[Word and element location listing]
----------
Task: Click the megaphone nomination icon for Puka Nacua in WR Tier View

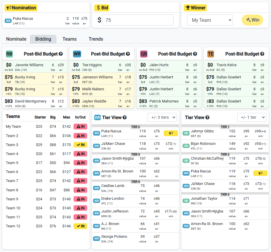Action: [x=171, y=133]
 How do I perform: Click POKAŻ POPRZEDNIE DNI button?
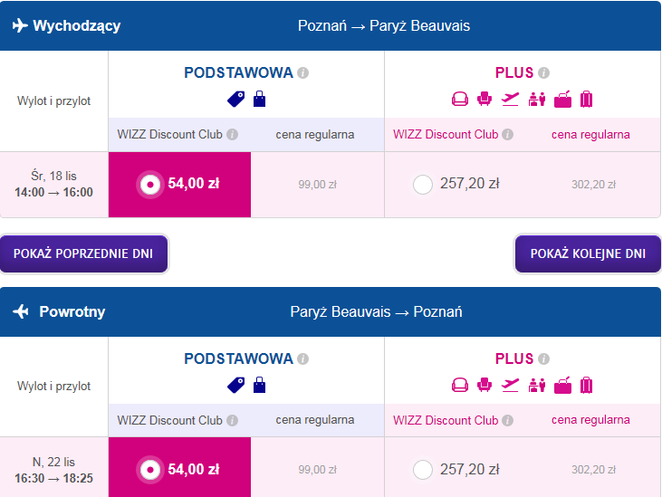point(83,253)
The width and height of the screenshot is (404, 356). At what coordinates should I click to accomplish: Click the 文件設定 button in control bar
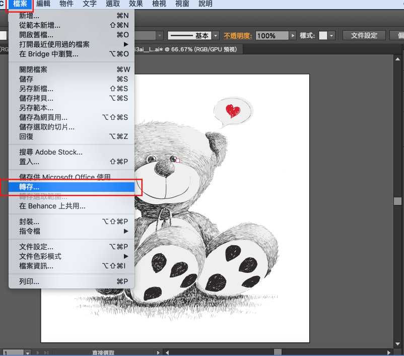(x=364, y=36)
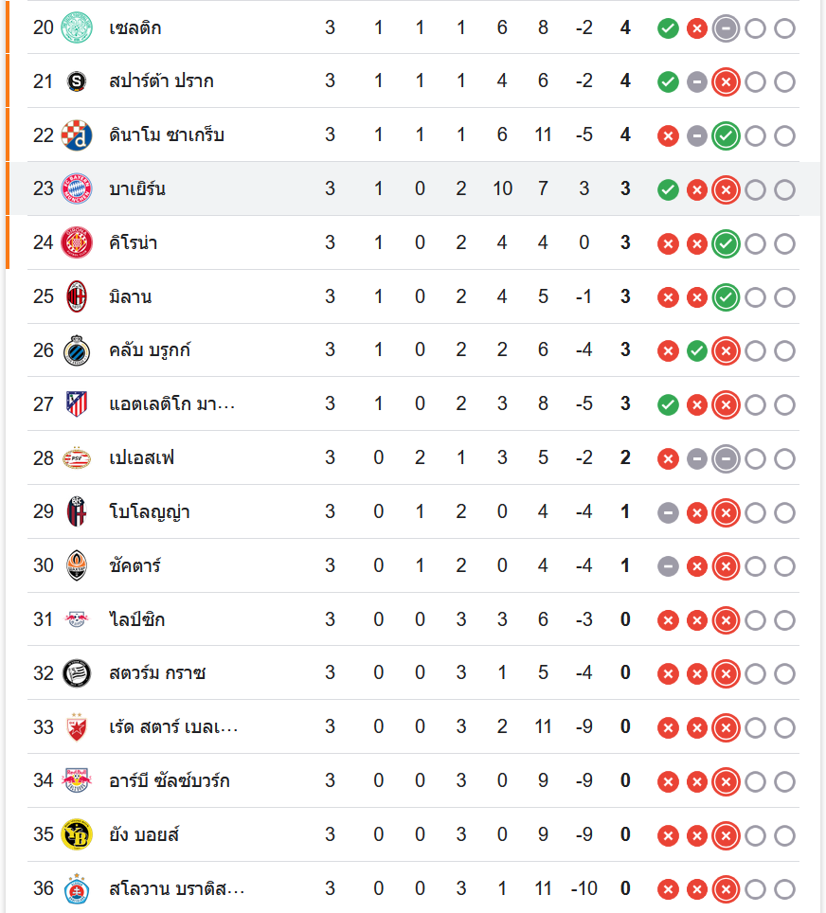Click Bologna's grey draw form icon

coord(668,513)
----------
Directions for this task - Output the lines from the line containing "The width and" through the end of the listing as a Markdown table with the columns Nr and Line, skipping blank lines and omitting the pictures.

Result below -
| Nr | Line |
|---|---|
| 1 | The width and height of the screenshot is (404, 356). At what coordinates should I click to accomplish: Click the 文件設定 button in control bar |
| 2 | (x=364, y=36) |
| 3 | Click Bologna's grey draw form icon |
| 4 | coord(668,513) |